When my four-year-old son, Sawyer, dragged a dead tree branch into our yard last fall, I didn’t expect that the story would end with a broken-winged monarch butterfly living in our kitchen for 18 days, but, then again, 2020 wasn’t the year for predictable storylines, was it?

Sawyer was the one who spotted the bright green chrysalis first, but I’ll take credit for suspecting it to be a monarch. The green shell was flecked with sparkling gold, and I couldn’t imagine anything else could possibly reside inside. We looked it over for a few minutes, and then, carefully, I pulled the branch over to our house and propped it up next to the garage.

Fully invested in this tiny piece of life, I went outside the next morning at 5:45 a.m. to check on it. The cocoon had thinned, and I could see the black and orange wings within. When my husband, Jake, left for work an hour later, I called down the stairs, “Look at the chrysalis before you leave!” 

He came back inside about 30 seconds later. “You’re going to want to come see this,” he said. The kids and I hurried outside to find our monarch hatched and sitting still on the tree branch. 

The kids were instinctively excited, but my first glance gave me pause: Only one of her wings was fully straight; the other was crumpled. I cocked my head and furrowed my eyebrows, and Jake said, “I’m sure it will straighten out. Just give it some time.” I wasn’t so sure.

My Google search history for the rest of the morning tracked her progress:

How long does it take monarch wings to straighten?

Will a crumpled monarch wing ever straighten?

Can you straighten a butterfly wing?

How long do butterflies live?

How long do butterflies with broken wings live?

At some point that afternoon, Sawyer and I went outside to check on her, and her one good wing was frantic. It fluttered furiously, but all she could do was hop around on the branches of that dead branch. “Hey Saw,” I said as I reached down and let her crawl onto my finger. “Let’s move her somewhere greener where she’ll have better food to eat” which was the kid-sized translation of “I can’t bear to watch her any longer.” Together, we moved her to a small bush on the side of our yard, and as I turned my back and walked toward the house, I figured she’d get eaten by a bird. At least I would no longer have to see her struggle.

▶ **CHALLENGES**
a) Reproduce a passage from the monarch butterfly story, starting at the words "How long do butterflies with" and ending after the words "see her struggle.".
b) Write the next part of the monarch butterfly story, continuing on from its final sentence.

▶ **GIVEN DATA**

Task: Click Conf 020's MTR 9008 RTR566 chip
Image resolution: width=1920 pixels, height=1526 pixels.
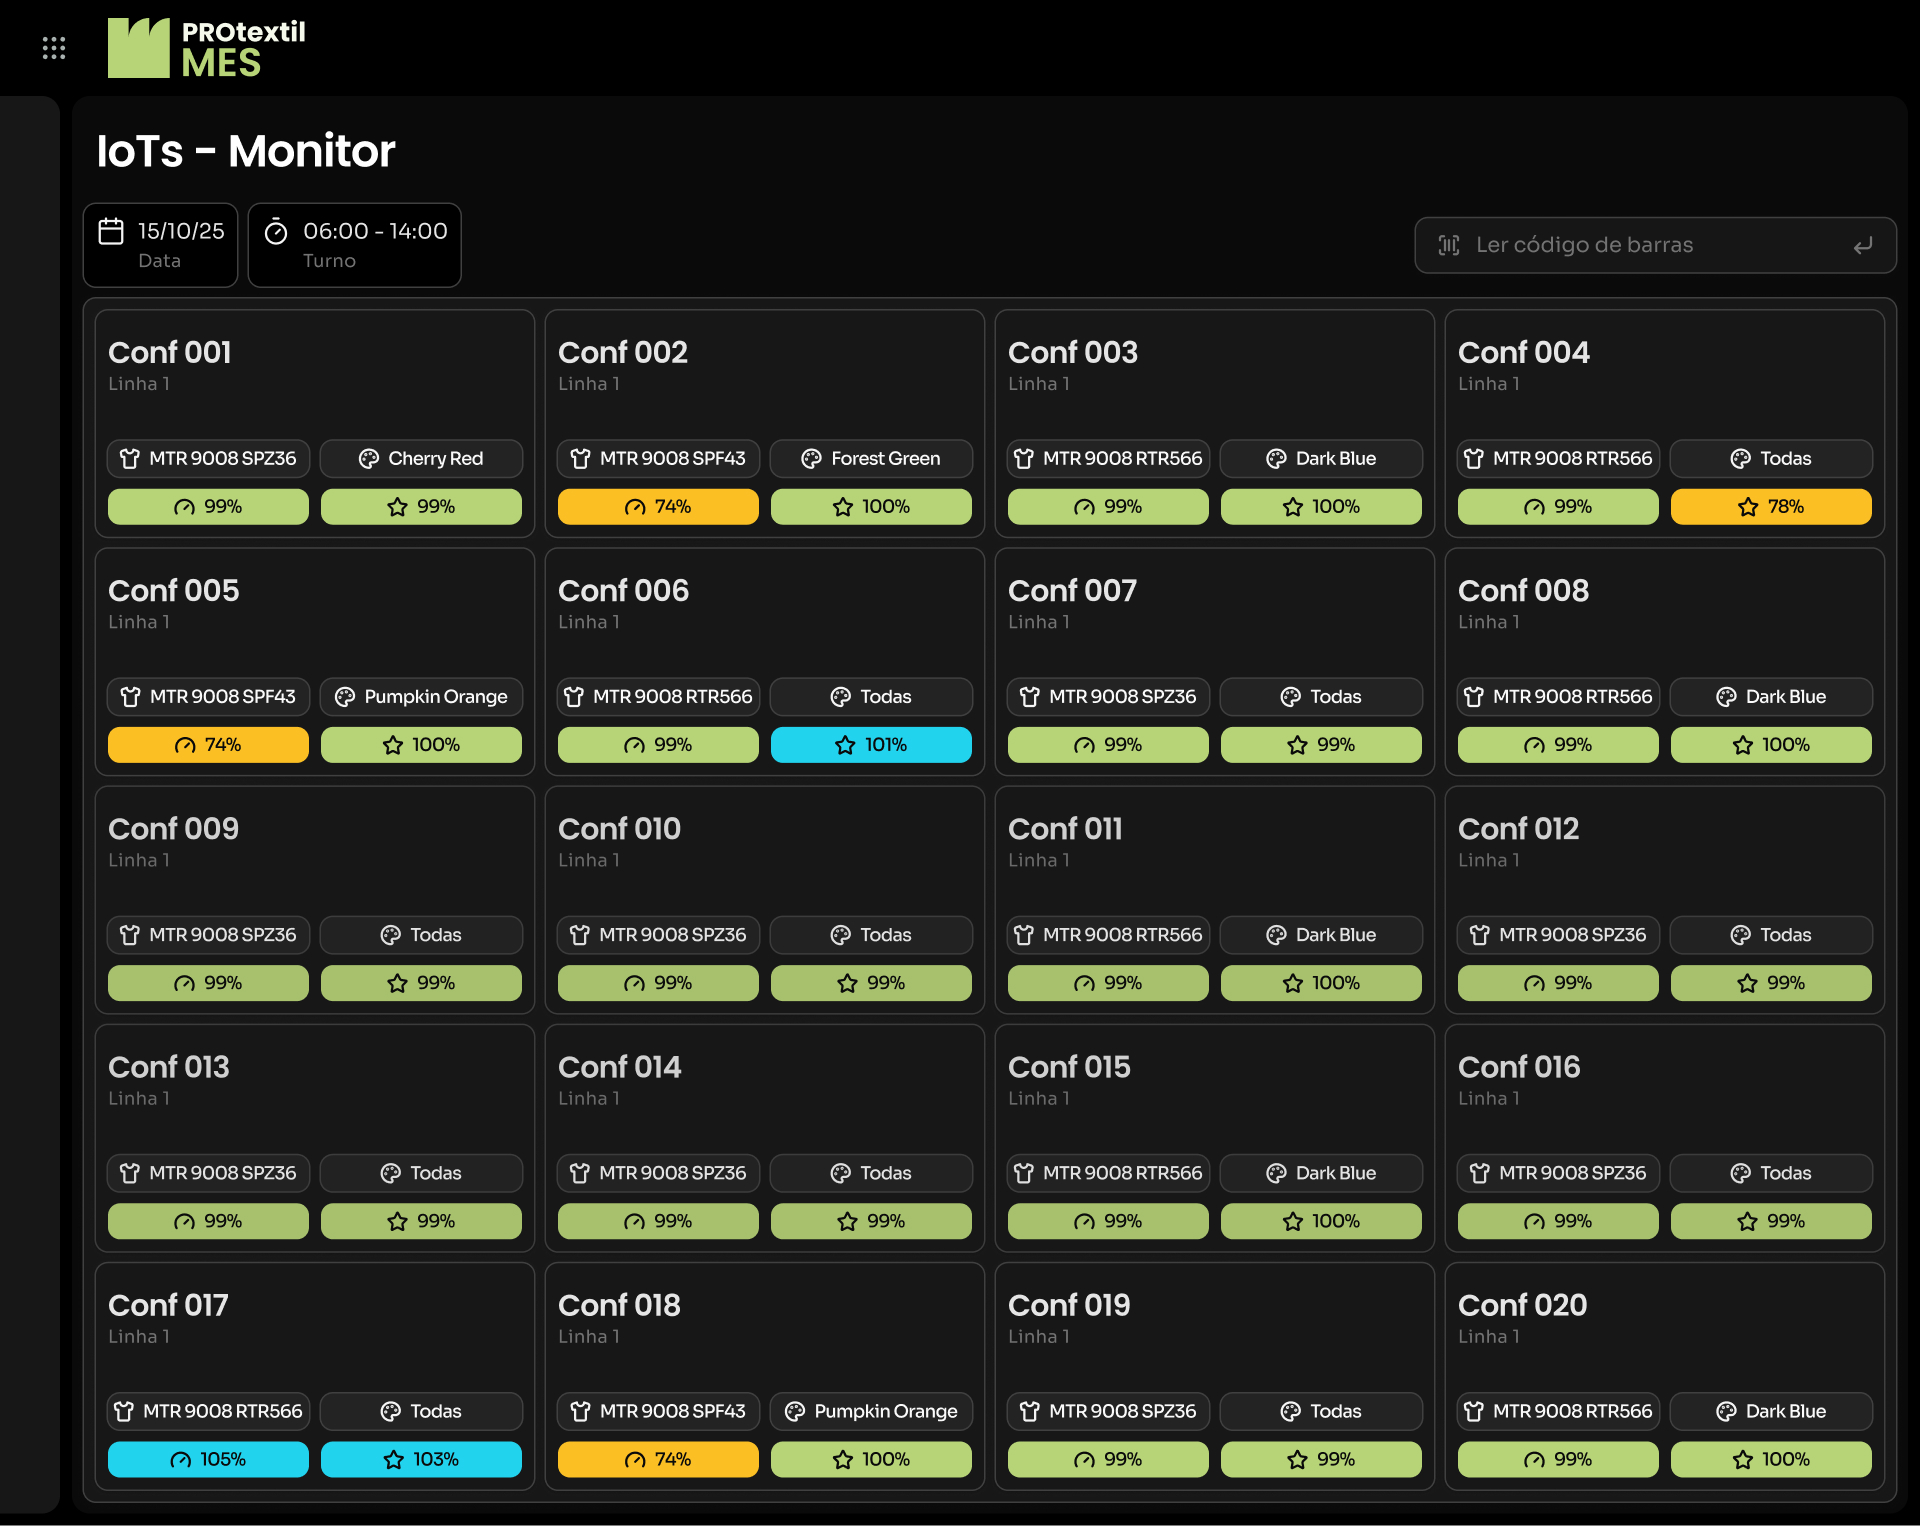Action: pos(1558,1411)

...

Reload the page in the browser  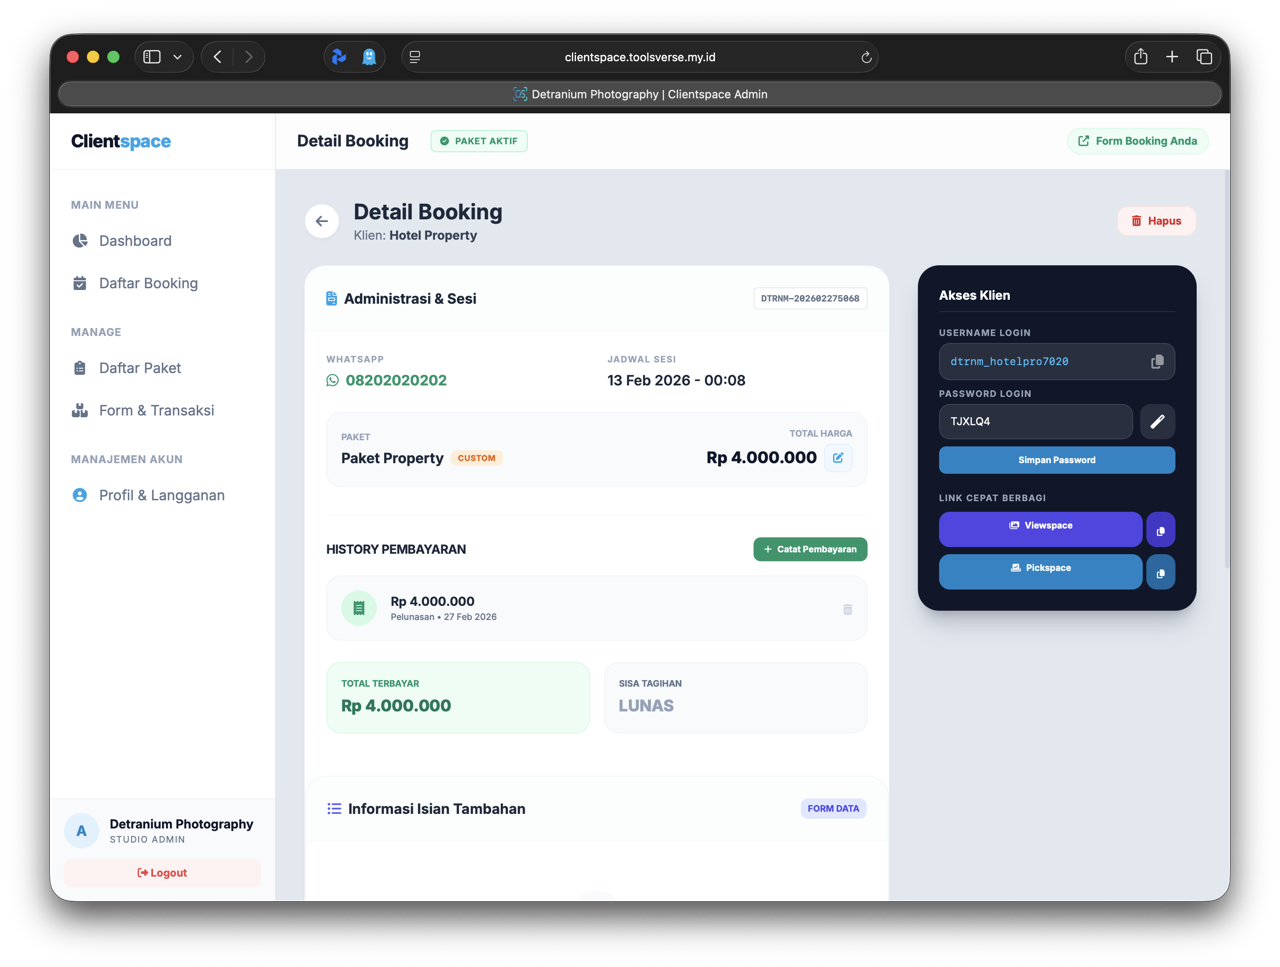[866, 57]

▶ **ANSWERS IN ORDER**
a)
How long do butterflies with broken wings live?

At some point that afternoon, Sawyer and I went outside to check on her, and her one good wing was frantic. It fluttered furiously, but all she could do was hop around on the branches of that dead branch. “Hey Saw,” I said as I reached down and let her crawl onto my finger. “Let’s move her somewhere greener where she’ll have better food to eat” which was the kid-sized translation of “I can’t bear to watch her any longer.” Together, we moved her to a small bush on the side of our yard, and as I turned my back and walked toward the house, I figured she’d get eaten by a bird. At least I would no longer have to see her struggle.

b)
For the rest of the day, I pretended I was unfazed by the little bug, but the truth was, I thought about her constantly. She had emerged from her cocoon to a world she was not equipped to live in. There was no one to help her; she was all alone in her desperation. Maybe that’s why when Sawyer scooped her up the next day—only a few feet from where we had left her—and asked if she could live in our house, I said, without hesitation, “Yes.”

On the way inside, I pulled off some wide hosta leaves and a few flower stems before rescuing a long, flat Tupperware container from the trash. It had a crack on the side but would house a butterfly habitat nicely. I laid everything flat on the bottom, filled an orange teaspoon with water, and then Sawyer carefully set our little monarch inside. She crawled on top of a pale purple flower and flattened her full wing out wide.

Mary Oliver would have something really beautiful to say about all this. I once read a poem she wrote about loons who kept dying on the seashore and another about a fox she found dead in an old tractor wheel, and I walked away from both of those poems feeling—and this might sound strange—hopeful.

The loons cried out a long, beautiful, sacred song on their last day. I tell you this, she wrote about them, to break your heart, by which I mean only that it break open and never close again to the rest of the world. As for the fox, she noted that it must have looked out into the world until the last possible moment. Then, she crawled inside the same tractor wheel. She took the same posture. She took the same view. Oh, beautiful world! she wrote.

Mary Oliver never hesitated to look brokenness square in the eyes.

One day last April, my oldest daughter wouldn’t get out of bed. At 8 a.m. (which, for my kids, is astonishingly late), I went to check on her. She was awake in her top bunk, snuggled into the yellow and gray blanket my friend knit her before she was born. She joined me downstairs just long enough to quietly eat a piece of toast, and then she promptly put herself back to bed until 10:15. 

I checked on her frequently and always found her either sleeping, crying, or complaining of a bellyache. At one point, she said, “I don’t know what’s wrong,” while big tears slipped down her cheeks.

“I know,” I said as I pulled a few blonde curls away from her face. “I know. You’re feeling a lot of feelings. It’s okay.”

As I walked out of her room each time, I didn’t know what to do. The circumstances of the world all felt too big and too broken—a theme not limited to that single spring day.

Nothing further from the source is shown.